## Exercise objective
Send back the line that contains "Where should I" and all lines following it through the end of the data below, exactly, omitting pictures.

## Data supplied
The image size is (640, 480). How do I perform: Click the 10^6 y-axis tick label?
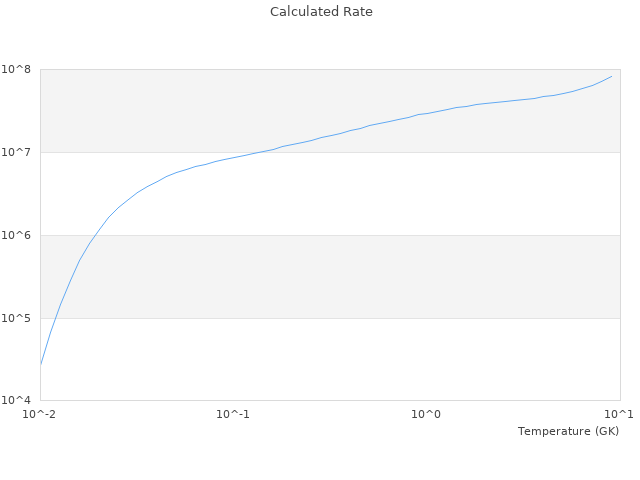click(x=17, y=235)
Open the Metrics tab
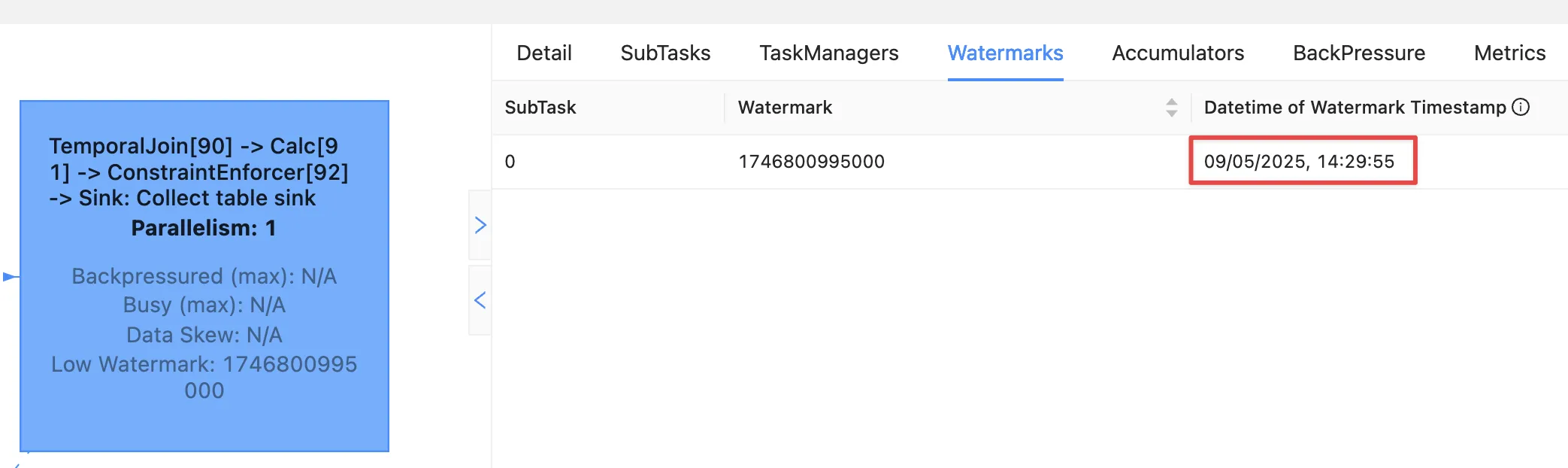The height and width of the screenshot is (468, 1568). click(x=1509, y=53)
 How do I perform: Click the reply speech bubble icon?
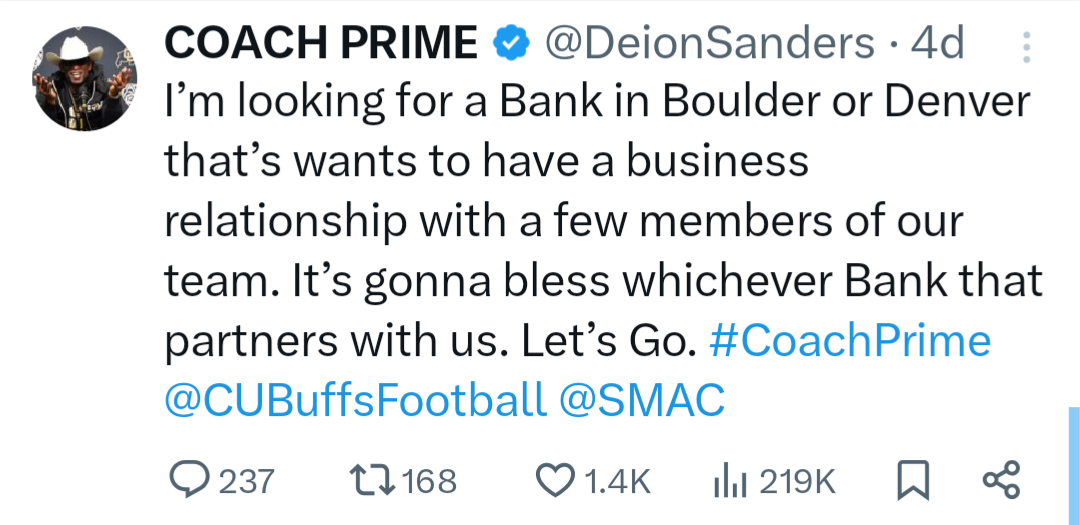pyautogui.click(x=187, y=481)
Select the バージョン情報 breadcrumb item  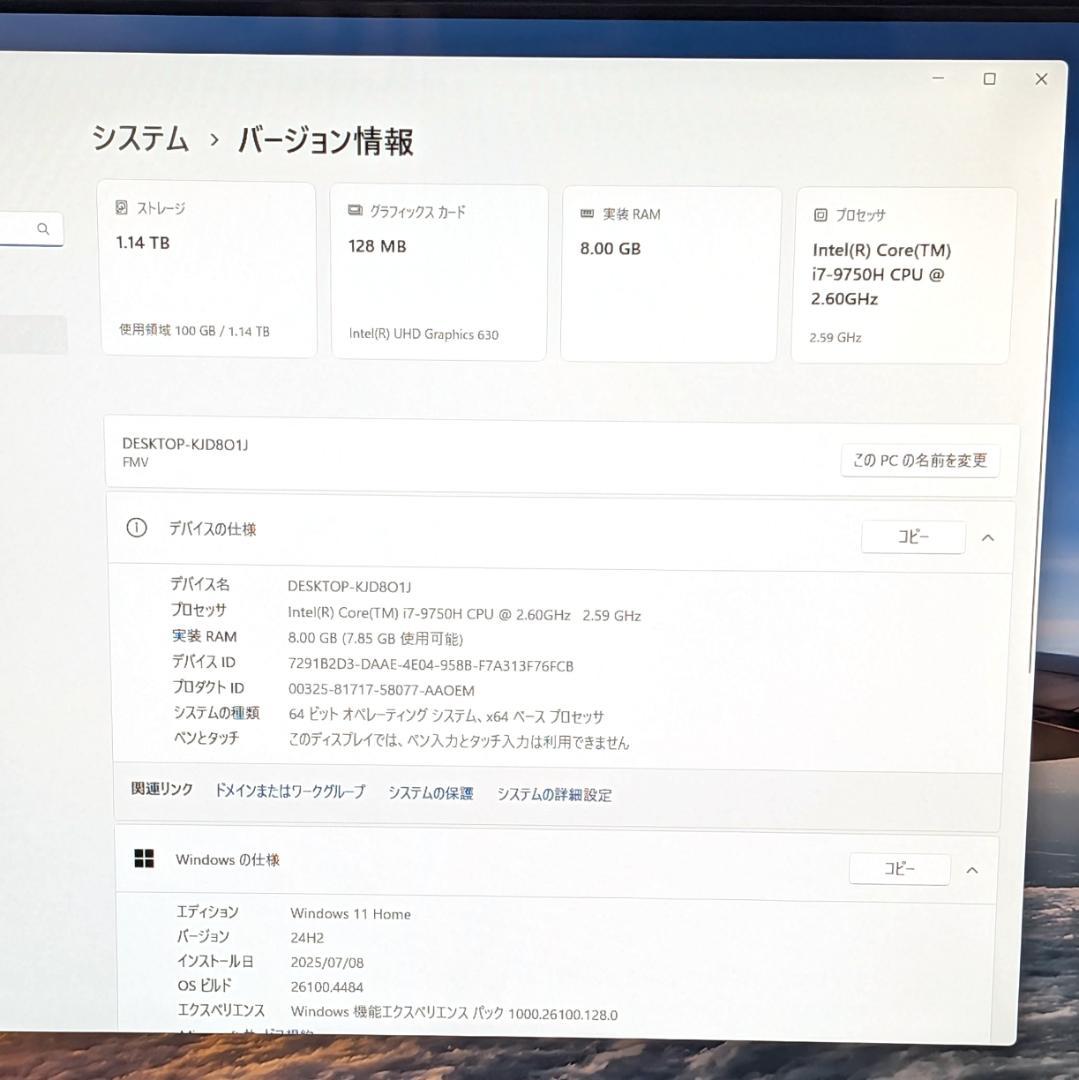pos(325,142)
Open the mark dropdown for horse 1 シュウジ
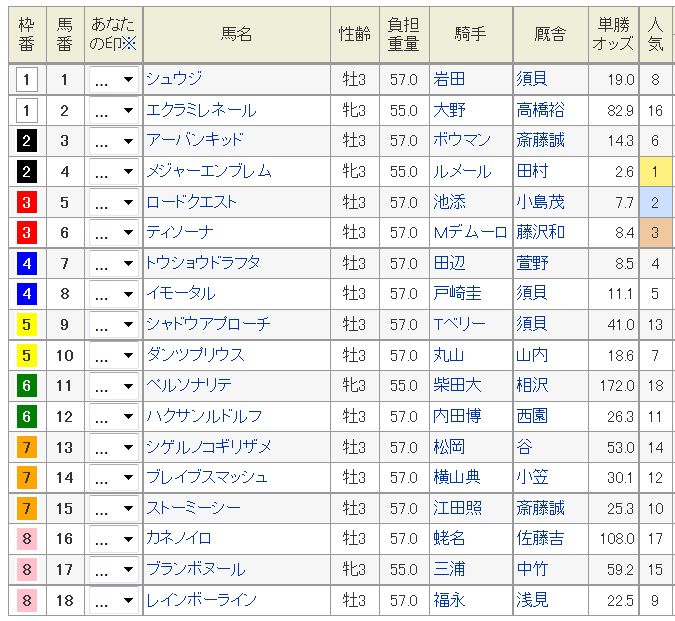Viewport: 675px width, 621px height. click(x=114, y=80)
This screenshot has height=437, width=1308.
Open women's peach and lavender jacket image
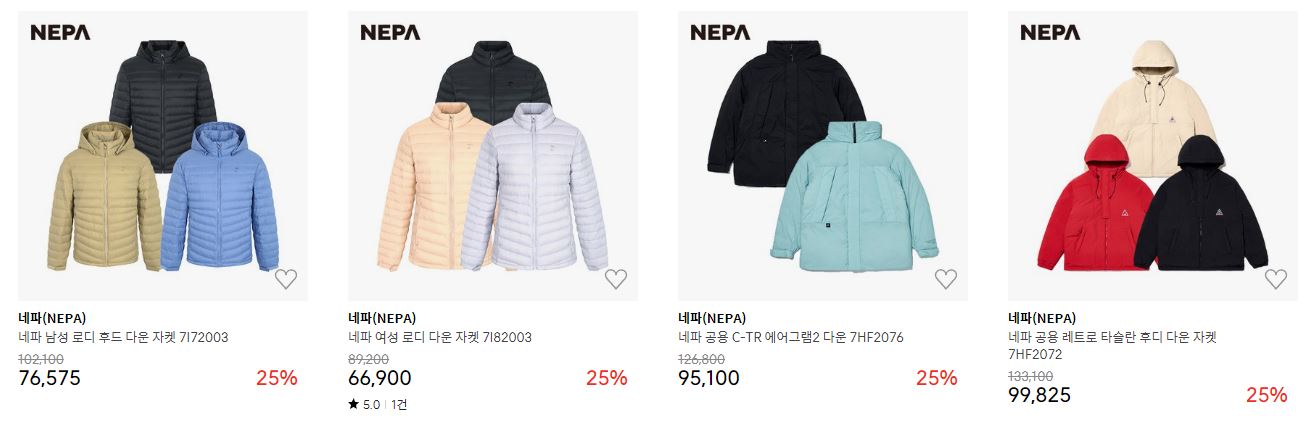[x=493, y=156]
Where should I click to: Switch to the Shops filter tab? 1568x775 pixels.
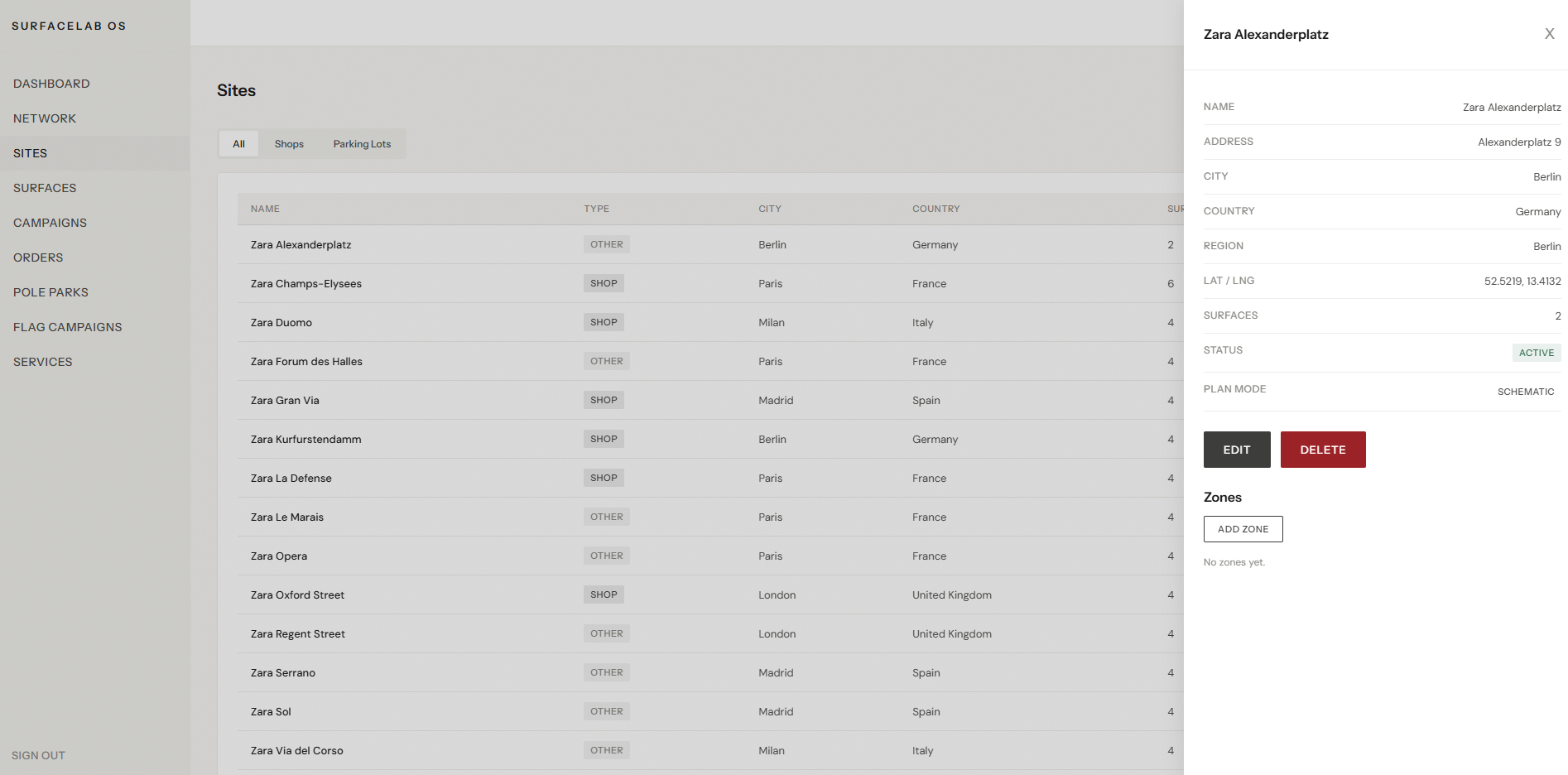click(289, 143)
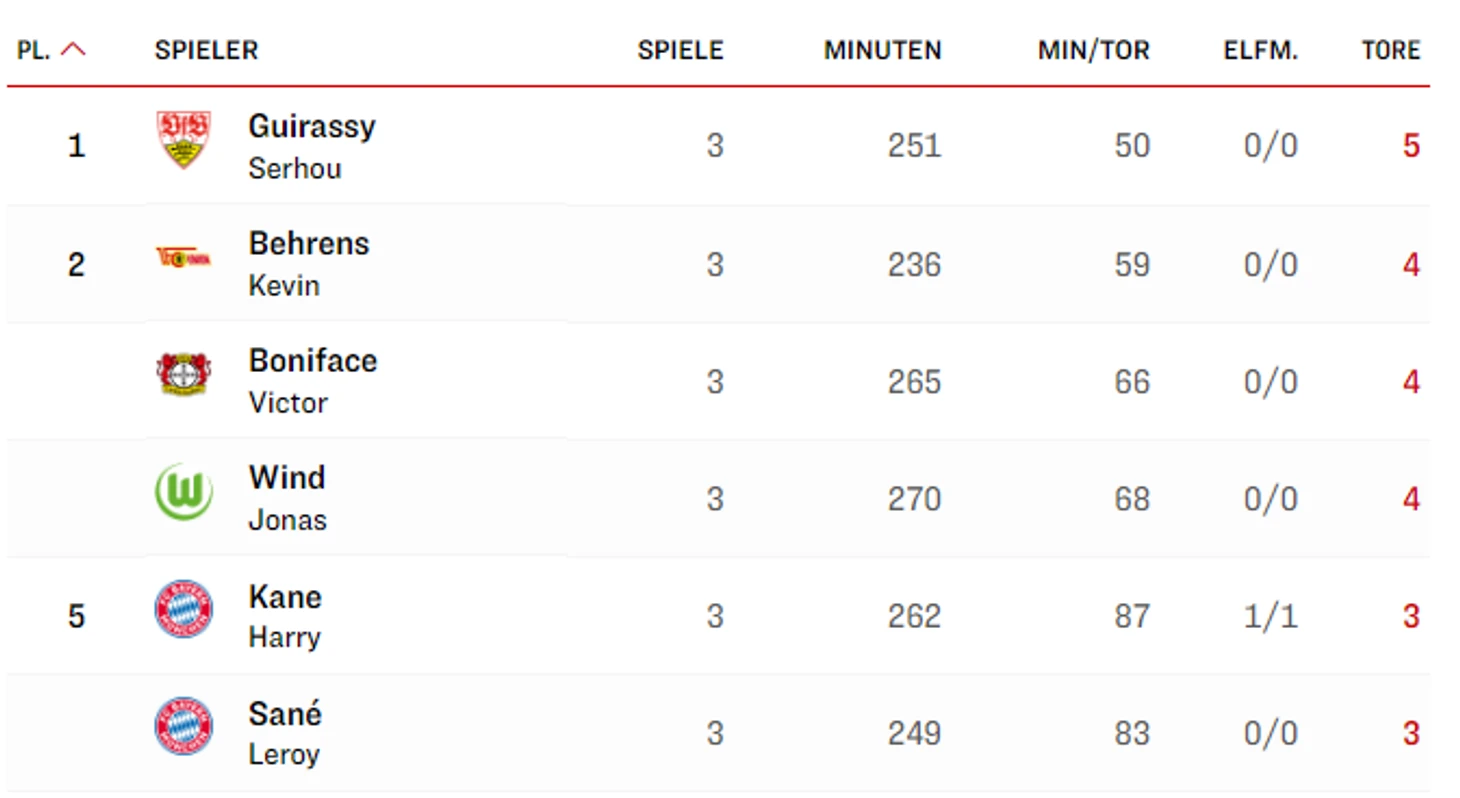Image resolution: width=1460 pixels, height=798 pixels.
Task: Click the SPIELER column header
Action: pos(206,50)
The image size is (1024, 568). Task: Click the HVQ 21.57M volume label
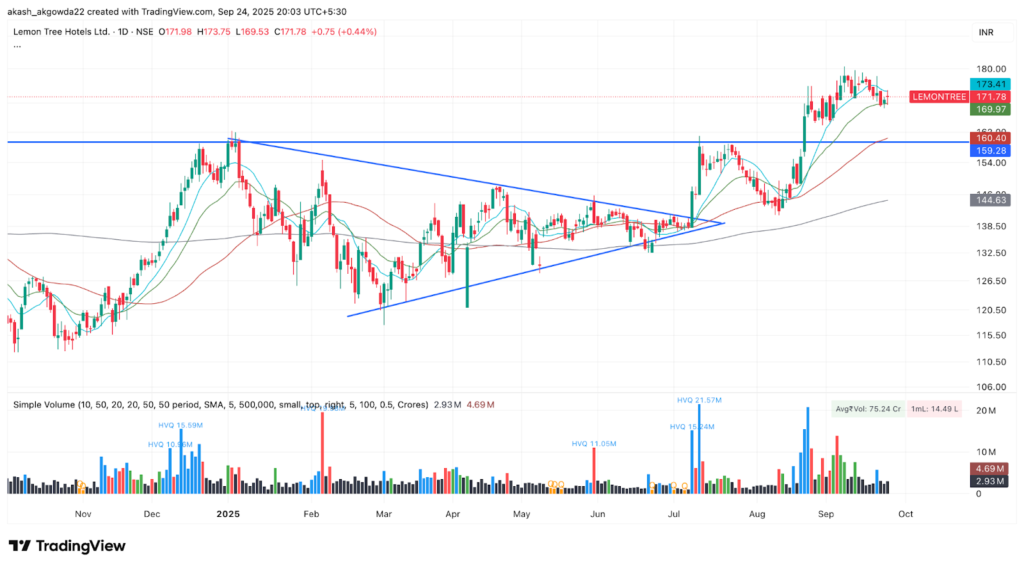coord(698,400)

## Task answer
Where should I click to: Switch to the Shops filter tab? 1568x775 pixels.
click(289, 143)
Image resolution: width=1460 pixels, height=798 pixels.
Task: Click the SPIELER column header
Action: pos(206,50)
The image size is (1024, 568). Task: Click the HVQ 21.57M volume label
coord(698,400)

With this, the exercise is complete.